#### AIM OF THE EXERCISE
Set the listing down again, exactly as it stands below.

-=-=-=-=-

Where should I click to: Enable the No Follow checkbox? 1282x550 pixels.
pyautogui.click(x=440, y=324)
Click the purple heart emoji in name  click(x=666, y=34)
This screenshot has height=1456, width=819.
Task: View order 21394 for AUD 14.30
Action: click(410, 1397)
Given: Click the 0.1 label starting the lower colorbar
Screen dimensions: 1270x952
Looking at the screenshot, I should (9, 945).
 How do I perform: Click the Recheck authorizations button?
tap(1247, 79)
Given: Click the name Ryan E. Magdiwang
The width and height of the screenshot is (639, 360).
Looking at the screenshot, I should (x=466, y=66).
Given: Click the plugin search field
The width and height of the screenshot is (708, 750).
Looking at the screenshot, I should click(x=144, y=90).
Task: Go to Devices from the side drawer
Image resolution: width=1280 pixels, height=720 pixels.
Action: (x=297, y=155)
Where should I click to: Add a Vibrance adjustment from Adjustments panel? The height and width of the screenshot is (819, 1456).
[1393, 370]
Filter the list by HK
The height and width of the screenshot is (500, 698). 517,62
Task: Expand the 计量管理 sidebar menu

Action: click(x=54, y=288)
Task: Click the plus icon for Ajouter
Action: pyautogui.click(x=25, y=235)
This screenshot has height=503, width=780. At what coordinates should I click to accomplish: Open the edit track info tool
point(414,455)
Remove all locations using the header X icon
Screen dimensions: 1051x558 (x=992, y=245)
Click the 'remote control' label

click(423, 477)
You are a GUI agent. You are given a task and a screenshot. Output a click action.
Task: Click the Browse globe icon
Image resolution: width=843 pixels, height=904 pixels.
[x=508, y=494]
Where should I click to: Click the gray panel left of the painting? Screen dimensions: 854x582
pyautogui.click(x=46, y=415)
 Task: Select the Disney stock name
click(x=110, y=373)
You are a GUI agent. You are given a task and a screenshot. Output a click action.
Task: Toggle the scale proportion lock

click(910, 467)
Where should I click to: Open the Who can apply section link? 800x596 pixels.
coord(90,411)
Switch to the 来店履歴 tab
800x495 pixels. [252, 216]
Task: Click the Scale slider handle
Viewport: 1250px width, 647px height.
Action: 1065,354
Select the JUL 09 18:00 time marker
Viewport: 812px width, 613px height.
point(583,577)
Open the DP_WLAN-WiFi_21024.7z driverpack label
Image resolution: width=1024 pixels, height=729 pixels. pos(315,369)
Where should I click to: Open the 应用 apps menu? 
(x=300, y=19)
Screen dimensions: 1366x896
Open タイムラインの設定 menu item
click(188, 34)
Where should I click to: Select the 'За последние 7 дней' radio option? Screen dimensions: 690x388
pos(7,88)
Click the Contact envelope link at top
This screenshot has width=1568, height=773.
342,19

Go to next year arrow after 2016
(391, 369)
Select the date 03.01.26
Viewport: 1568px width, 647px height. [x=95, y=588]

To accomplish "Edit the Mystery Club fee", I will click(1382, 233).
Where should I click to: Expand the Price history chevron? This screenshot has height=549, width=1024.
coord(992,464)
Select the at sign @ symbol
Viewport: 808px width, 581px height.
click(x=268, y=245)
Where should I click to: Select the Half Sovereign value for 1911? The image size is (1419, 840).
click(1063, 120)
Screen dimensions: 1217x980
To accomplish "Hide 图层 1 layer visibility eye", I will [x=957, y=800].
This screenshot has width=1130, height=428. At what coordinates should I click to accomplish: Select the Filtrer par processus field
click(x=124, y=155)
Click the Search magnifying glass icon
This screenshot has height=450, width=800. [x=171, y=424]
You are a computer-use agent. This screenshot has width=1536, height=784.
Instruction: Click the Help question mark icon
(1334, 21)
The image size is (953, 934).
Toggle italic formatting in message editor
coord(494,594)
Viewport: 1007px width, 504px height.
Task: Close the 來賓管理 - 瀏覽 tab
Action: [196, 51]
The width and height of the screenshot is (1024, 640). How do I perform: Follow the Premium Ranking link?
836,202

-=-=-=-=-

#### RESULT OF THIS TASK
Where should I click to: Enable the No Follow checkbox? 1282x550 pixels.
pyautogui.click(x=440, y=324)
Click the purple heart emoji in name  click(x=666, y=34)
This screenshot has height=1456, width=819.
Task: View order 21394 for AUD 14.30
Action: click(410, 1397)
Given: Click the 0.1 label starting the lower colorbar
Screen dimensions: 1270x952
Looking at the screenshot, I should (9, 945).
 How do I perform: Click the Recheck authorizations button?
tap(1247, 79)
Given: Click the name Ryan E. Magdiwang
The width and height of the screenshot is (639, 360).
Looking at the screenshot, I should (x=466, y=66).
Given: Click the plugin search field
The width and height of the screenshot is (708, 750).
Looking at the screenshot, I should click(x=144, y=90).
Task: Go to Devices from the side drawer
Image resolution: width=1280 pixels, height=720 pixels.
Action: (x=297, y=155)
Where should I click to: Add a Vibrance adjustment from Adjustments panel? The height and width of the screenshot is (819, 1456).
[1393, 370]
Filter the list by HK
The height and width of the screenshot is (500, 698). 517,62
Task: Expand the 计量管理 sidebar menu

Action: click(x=54, y=288)
Task: Click the plus icon for Ajouter
Action: pyautogui.click(x=25, y=235)
This screenshot has height=503, width=780. At what coordinates should I click to accomplish: Open the edit track info tool
point(414,455)
Remove all locations using the header X icon
Screen dimensions: 1051x558 (x=992, y=245)
Click the 'remote control' label

click(423, 477)
You are a GUI agent. You are given a task and a screenshot. Output a click action.
Task: Click the Browse globe icon
Image resolution: width=843 pixels, height=904 pixels.
[x=508, y=494]
Where should I click to: Click the gray panel left of the painting? Screen dimensions: 854x582
pyautogui.click(x=46, y=415)
 Task: Select the Disney stock name
click(x=110, y=373)
You are a GUI agent. You are given a task and a screenshot. Output a click action.
Task: Toggle the scale proportion lock

click(910, 467)
Where should I click to: Open the Who can apply section link? 800x596 pixels.
coord(90,411)
Switch to the 来店履歴 tab
800x495 pixels. [252, 216]
Task: Click the Scale slider handle
Viewport: 1250px width, 647px height.
Action: 1065,354
Select the JUL 09 18:00 time marker
Viewport: 812px width, 613px height.
point(583,577)
Open the DP_WLAN-WiFi_21024.7z driverpack label
Image resolution: width=1024 pixels, height=729 pixels. pos(315,369)
Where should I click to: Open the 应用 apps menu? 
(x=300, y=19)
Screen dimensions: 1366x896
Open タイムラインの設定 menu item
click(188, 34)
Where should I click to: Select the 'За последние 7 дней' radio option? Screen dimensions: 690x388
pos(7,88)
Click the Contact envelope link at top
This screenshot has width=1568, height=773.
342,19

Go to next year arrow after 2016
(391, 369)
Select the date 03.01.26
Viewport: 1568px width, 647px height. [x=95, y=588]

To accomplish "Edit the Mystery Club fee", I will click(1382, 233).
Where should I click to: Expand the Price history chevron? This screenshot has height=549, width=1024.
coord(992,464)
Select the at sign @ symbol
Viewport: 808px width, 581px height.
click(x=268, y=245)
Where should I click to: Select the Half Sovereign value for 1911? The image size is (1419, 840).
click(1063, 120)
Screen dimensions: 1217x980
To accomplish "Hide 图层 1 layer visibility eye", I will [x=957, y=800].
This screenshot has width=1130, height=428. At what coordinates should I click to accomplish: Select the Filtrer par processus field
click(x=124, y=155)
Click the Search magnifying glass icon
This screenshot has height=450, width=800. [x=171, y=424]
You are a computer-use agent. This screenshot has width=1536, height=784.
Instruction: Click the Help question mark icon
(1334, 21)
The image size is (953, 934).
Toggle italic formatting in message editor
coord(494,594)
Viewport: 1007px width, 504px height.
Task: Close the 來賓管理 - 瀏覽 tab
Action: [196, 51]
The width and height of the screenshot is (1024, 640). How do I perform: Follow the Premium Ranking link?
836,202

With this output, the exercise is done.